▶ What you should do:
Copy out the entries below word for word, without the pictures.

[start Data for this task]

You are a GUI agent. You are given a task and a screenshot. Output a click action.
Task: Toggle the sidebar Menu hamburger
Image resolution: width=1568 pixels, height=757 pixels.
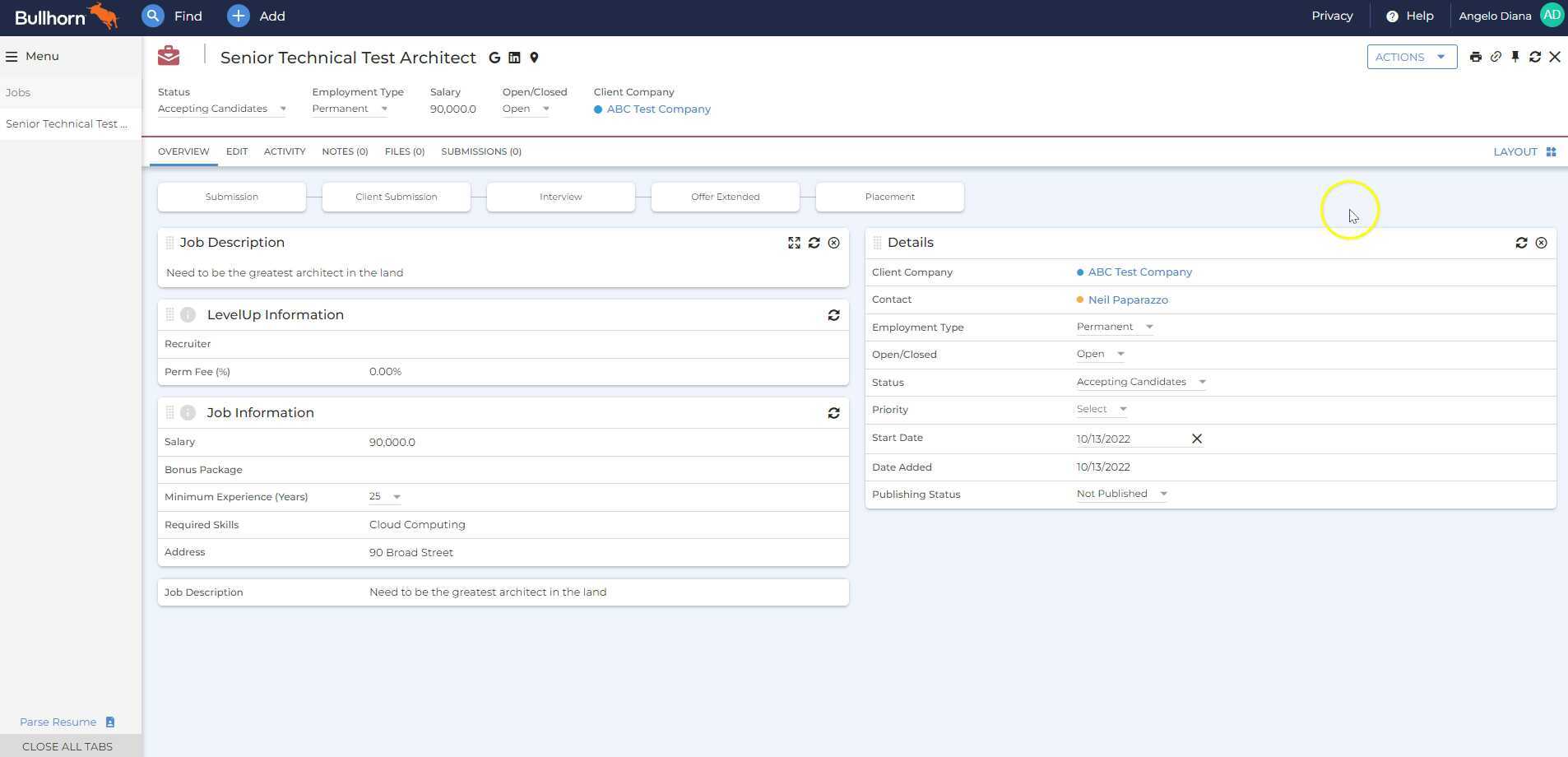(12, 57)
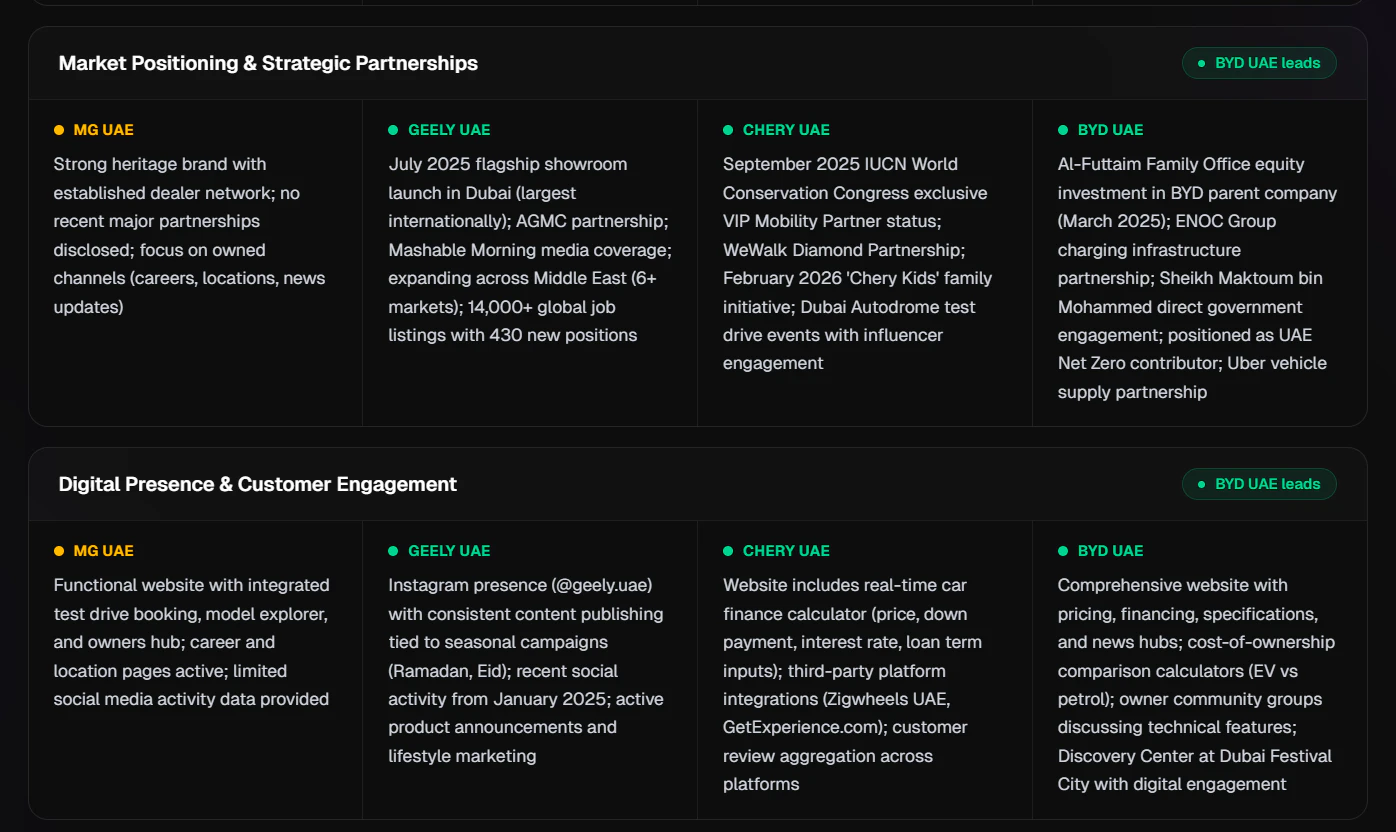
Task: Click the green dot beside CHERY UAE in Market Positioning
Action: point(728,130)
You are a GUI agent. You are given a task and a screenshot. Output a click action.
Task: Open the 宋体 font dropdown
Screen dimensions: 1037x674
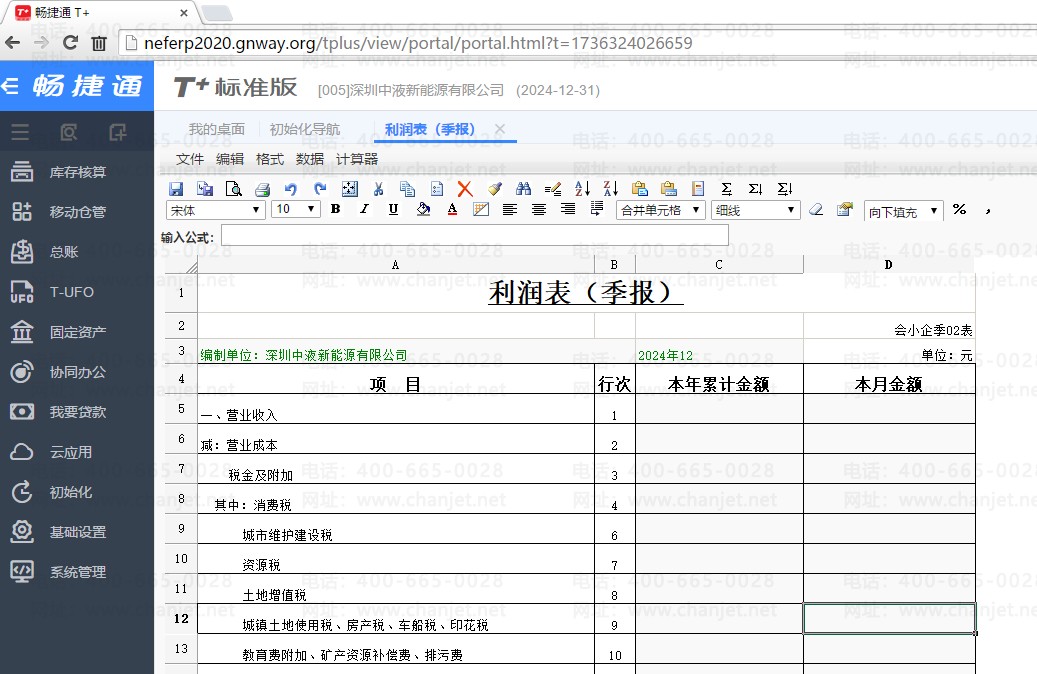[x=215, y=210]
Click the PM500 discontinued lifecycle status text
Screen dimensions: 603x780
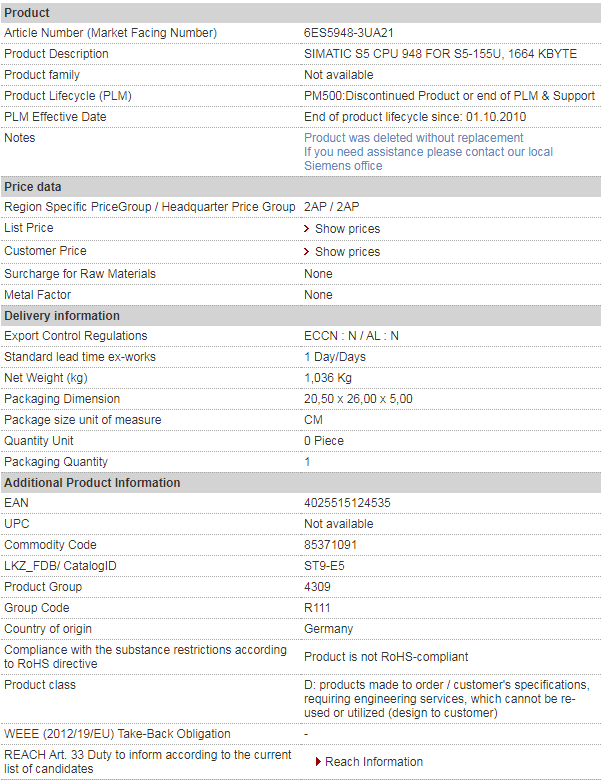point(449,96)
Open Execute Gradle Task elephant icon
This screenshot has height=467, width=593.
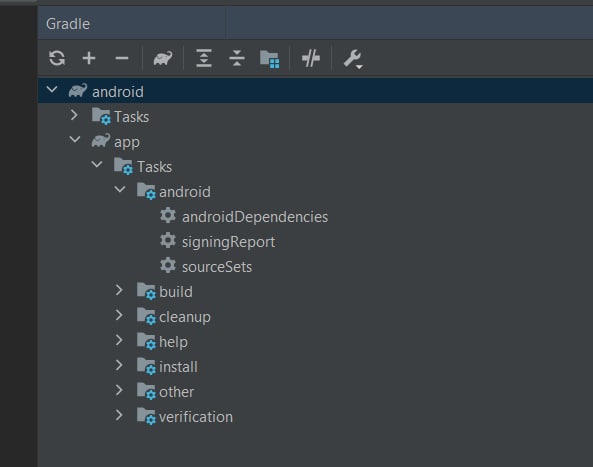click(x=163, y=58)
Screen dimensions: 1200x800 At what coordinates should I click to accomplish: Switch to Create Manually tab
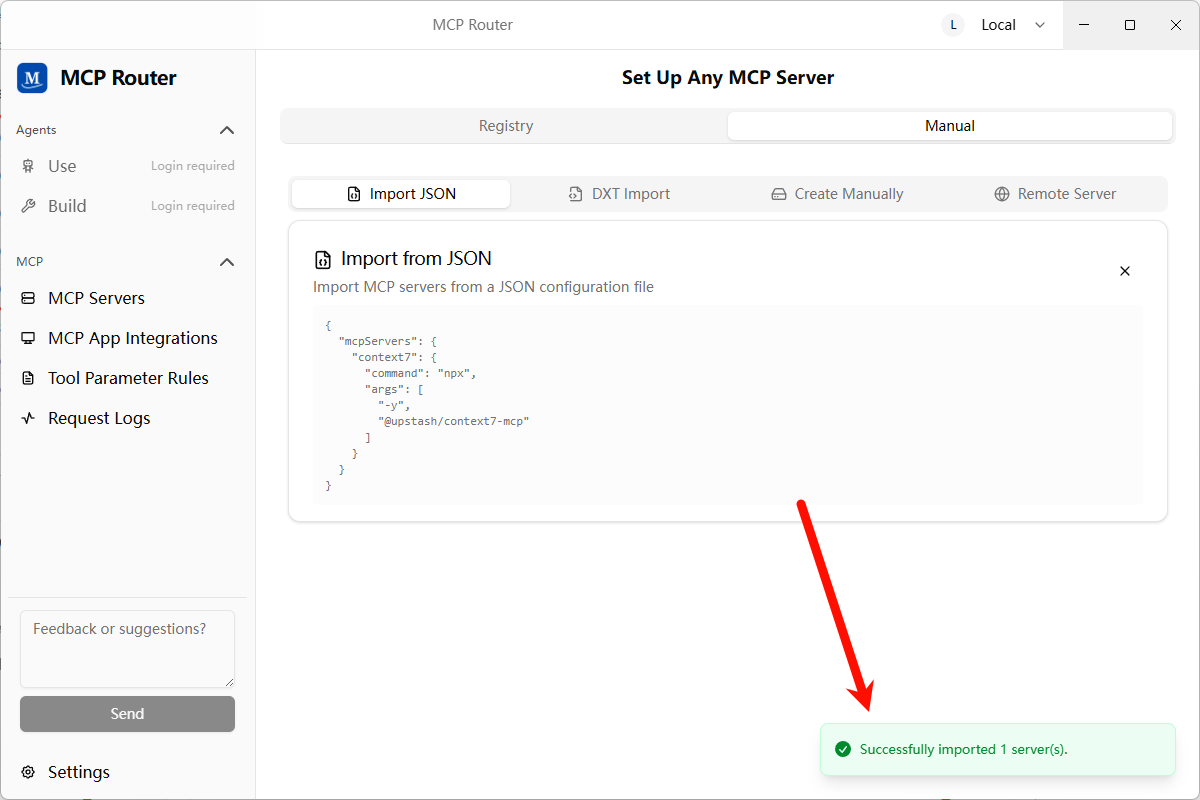coord(837,194)
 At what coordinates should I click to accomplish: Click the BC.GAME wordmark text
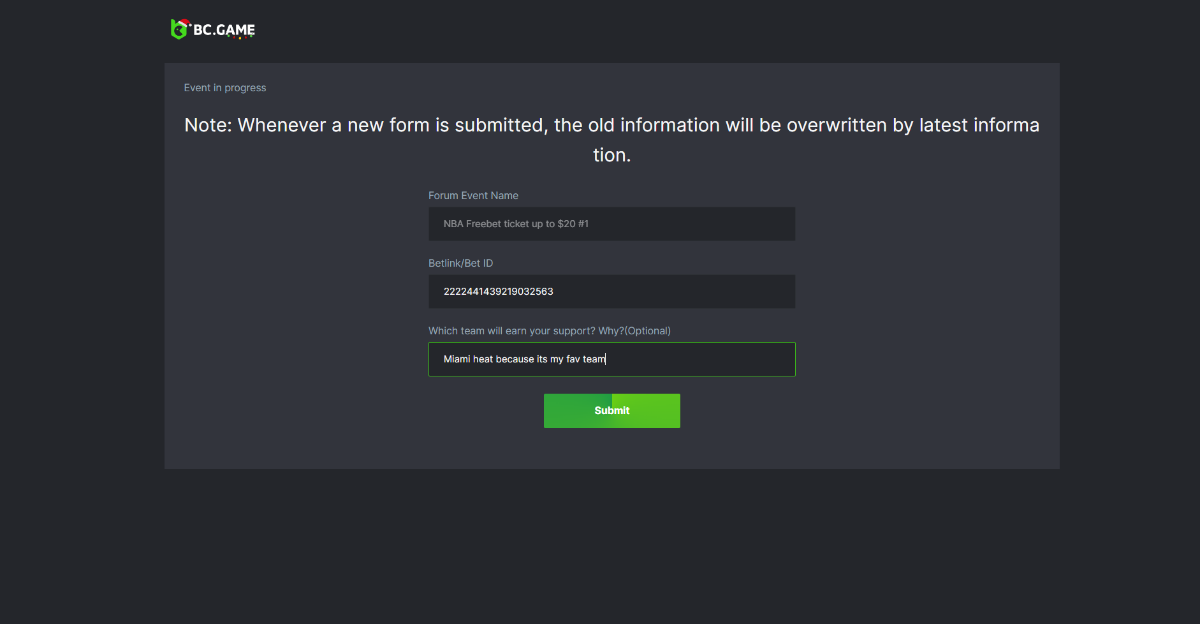pyautogui.click(x=225, y=31)
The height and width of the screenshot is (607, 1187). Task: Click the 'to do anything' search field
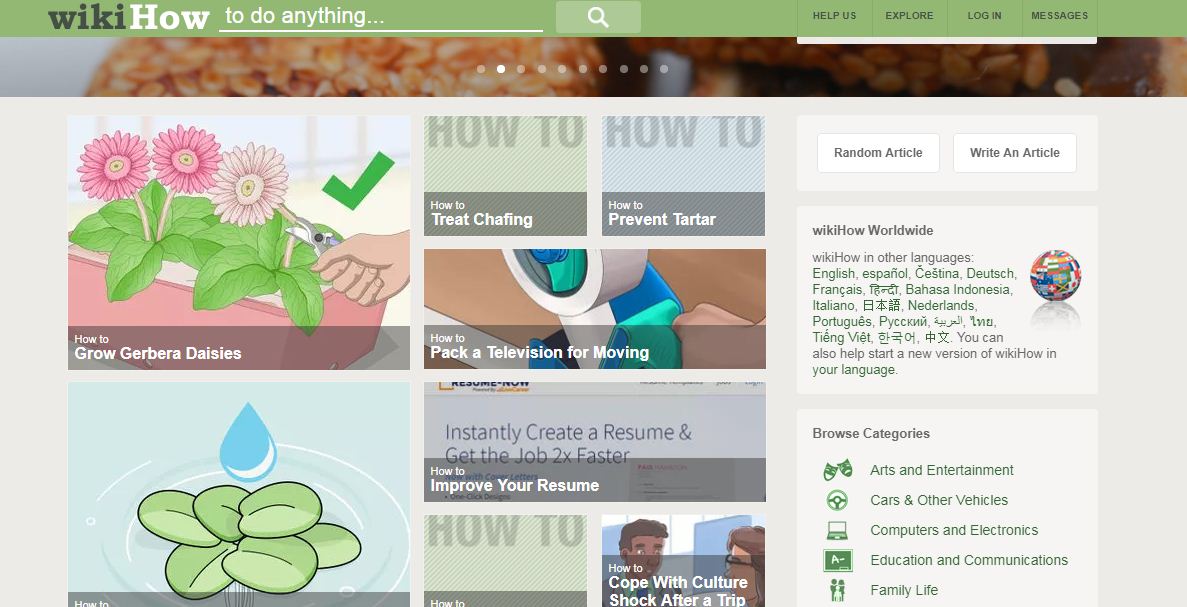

[end Data for this task]

▶ Task solution:
You are a GUI agent. You are given a task and a screenshot. Output a click action.
Task: Toggle the sidebar Menu hamburger
Image resolution: width=1568 pixels, height=757 pixels.
(12, 57)
Task: Click the green dot beside CHERY UAE in Market Positioning
Action: point(728,130)
You are a GUI agent. You are given a task and a screenshot. Output a click action.
Task: Open the 宋体 font dropdown
Screen dimensions: 1037x674
[x=215, y=210]
Click the PM500 discontinued lifecycle status text
Screen dimensions: 603x780
point(449,96)
Open Execute Gradle Task elephant icon
This screenshot has height=467, width=593.
click(x=163, y=58)
Screen dimensions: 1200x800 At what coordinates should I click to accomplish: Switch to Create Manually tab
coord(837,194)
 At what coordinates should I click to accomplish: Click the BC.GAME wordmark text
pyautogui.click(x=225, y=31)
The height and width of the screenshot is (607, 1187). Task: Click the 'to do anything' search field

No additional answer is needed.